RECORDS SHOWN Block Start
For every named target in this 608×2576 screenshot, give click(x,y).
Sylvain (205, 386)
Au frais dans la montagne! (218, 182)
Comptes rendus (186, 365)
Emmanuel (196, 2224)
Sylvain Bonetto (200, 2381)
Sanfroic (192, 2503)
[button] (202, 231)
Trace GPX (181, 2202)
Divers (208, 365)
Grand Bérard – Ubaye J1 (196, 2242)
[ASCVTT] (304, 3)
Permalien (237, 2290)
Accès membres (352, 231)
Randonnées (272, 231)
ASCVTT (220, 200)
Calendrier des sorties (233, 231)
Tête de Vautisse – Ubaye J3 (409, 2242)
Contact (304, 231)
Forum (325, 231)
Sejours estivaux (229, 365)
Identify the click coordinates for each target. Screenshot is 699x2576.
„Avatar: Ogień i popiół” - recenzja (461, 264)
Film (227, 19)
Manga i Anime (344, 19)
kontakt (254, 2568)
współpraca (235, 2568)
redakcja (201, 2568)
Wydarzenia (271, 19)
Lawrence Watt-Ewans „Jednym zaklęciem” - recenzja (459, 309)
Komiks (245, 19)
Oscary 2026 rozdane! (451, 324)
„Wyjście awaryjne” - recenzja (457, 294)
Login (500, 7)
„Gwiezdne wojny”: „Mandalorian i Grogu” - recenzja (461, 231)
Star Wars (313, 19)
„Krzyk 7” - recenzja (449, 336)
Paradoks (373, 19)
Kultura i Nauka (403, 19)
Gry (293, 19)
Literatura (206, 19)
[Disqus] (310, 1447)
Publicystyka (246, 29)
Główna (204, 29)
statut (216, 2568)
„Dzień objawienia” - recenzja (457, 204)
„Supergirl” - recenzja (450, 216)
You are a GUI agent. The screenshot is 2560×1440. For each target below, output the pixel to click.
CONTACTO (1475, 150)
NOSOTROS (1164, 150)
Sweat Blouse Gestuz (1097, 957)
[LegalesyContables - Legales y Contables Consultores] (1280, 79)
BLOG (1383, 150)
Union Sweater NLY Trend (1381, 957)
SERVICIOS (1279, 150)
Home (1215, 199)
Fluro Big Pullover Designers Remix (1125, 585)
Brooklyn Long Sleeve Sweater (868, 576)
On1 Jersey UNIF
RECORDS SHOWN Block End
**ASSIGNED TASK:** Set down all of the entries exactly, please.

**FINISHED TASK:**
For every named target in this 608×2576 screenshot, give click(x,y).
Sylvain (205, 386)
Au frais dans la montagne! (218, 182)
Comptes rendus (186, 365)
Emmanuel (196, 2224)
Sylvain Bonetto (200, 2381)
Sanfroic (192, 2503)
[button] (202, 231)
Trace GPX (181, 2202)
Divers (208, 365)
Grand Bérard – Ubaye J1 (196, 2242)
[ASCVTT] (304, 3)
Permalien (237, 2290)
Accès membres (352, 231)
Randonnées (272, 231)
ASCVTT (220, 200)
Calendrier des sorties (233, 231)
Tête de Vautisse – Ubaye J3 (409, 2242)
Contact (304, 231)
Forum (325, 231)
Sejours estivaux (229, 365)
Identify the click coordinates for each target. Screenshot is 699x2576.
„Avatar: Ogień i popiół” - recenzja (461, 264)
Film (227, 19)
Manga i Anime (344, 19)
kontakt (254, 2568)
współpraca (235, 2568)
redakcja (201, 2568)
Wydarzenia (271, 19)
Lawrence Watt-Ewans „Jednym zaklęciem” - recenzja (459, 309)
Komiks (245, 19)
Oscary 2026 rozdane! (451, 324)
„Wyjście awaryjne” - recenzja (457, 294)
Login (500, 7)
„Gwiezdne wojny”: „Mandalorian i Grogu” - recenzja (461, 231)
Star Wars (313, 19)
„Krzyk 7” - recenzja (449, 336)
Paradoks (373, 19)
Kultura i Nauka (403, 19)
Gry (293, 19)
Literatura (206, 19)
[Disqus] (310, 1447)
Publicystyka (246, 29)
Główna (204, 29)
statut (216, 2568)
„Dzień objawienia” - recenzja (457, 204)
„Supergirl” - recenzja (450, 216)
You are a GUI agent. The screenshot is 2560×1440. For each target below, output the pixel to click.
CONTACTO (1475, 150)
NOSOTROS (1164, 150)
Sweat Blouse Gestuz (1097, 957)
[LegalesyContables - Legales y Contables Consultores] (1280, 79)
BLOG (1383, 150)
Union Sweater NLY Trend (1381, 957)
SERVICIOS (1279, 150)
Home (1215, 199)
Fluro Big Pullover Designers Remix (1125, 585)
Brooklyn Long Sleeve Sweater (868, 576)
On1 Jersey UNIF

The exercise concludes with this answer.